Anglo-Saxon invasions and the founding of England
| Date | AD 661 |
| Location | Posentesbyrg |

= Battle of Posentesbyrg =

The Battle of Posentesbyrg (Posentes byrg) was fought in AD 661 between the West Saxons under Cenwalh and the Mercians under Wulfhere. It was a victory for the Mercians and Cenwalh was forced to relinquish the territory he had gained from the Britons in Somerset. The exact modern location of the battle is uncertain.

== Saxon conquest of Eastern and Central Somerset ==
In 658 Cenwalh's West Saxons met the Britons for a climactic battle at Peonnum. The Saxons were victorious, and Cenwalh advanced west through the Polden Hills to the River Parrett, annexing eastern and central Somerset. Geoffrey Ashe suggests that Cenwalh's ultimate goal may have been gaining control over the valuable Glastonbury Abbey. Cenwalh's fledgling kingdom in Somerset was probably ruled from Glastonbury but his tenure there was brief. Wulfhere of Mercia ousted him in AD 661 having defeated him at the Battle of Posentesbyrg.

——————

Given request — Name each individual person mentioned in the Battle of Posentesbyrg text.

Data provided —
——————

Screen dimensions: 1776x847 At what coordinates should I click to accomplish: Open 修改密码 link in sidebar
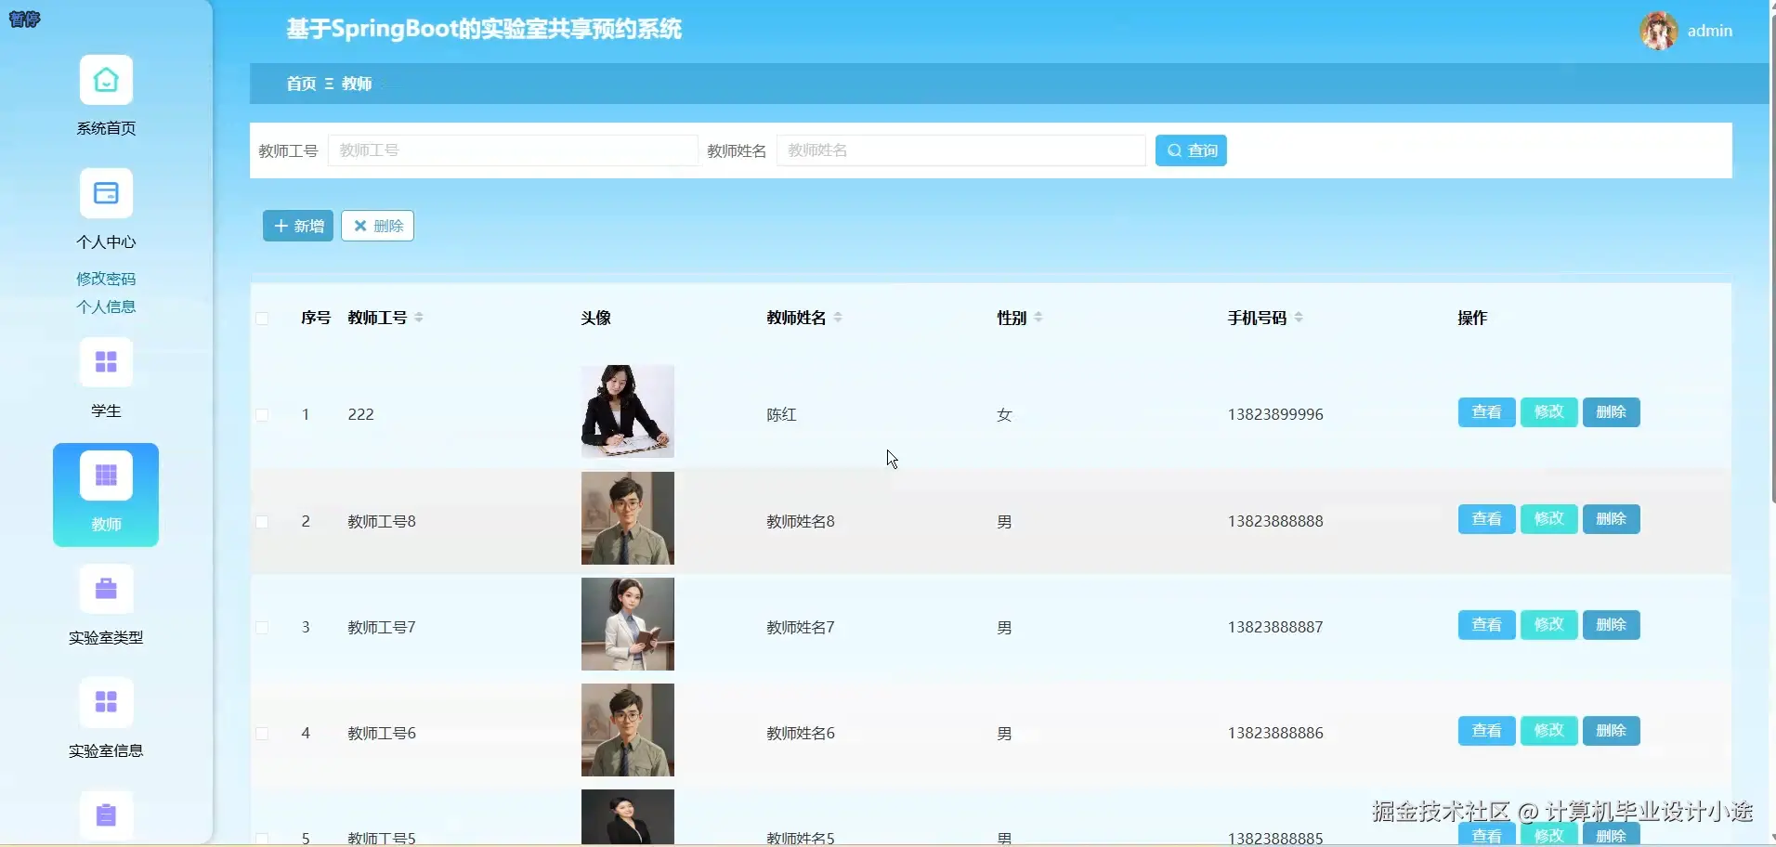[105, 278]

——————

The solution — Cenwalh, Wulfhere, Geoffrey Ashe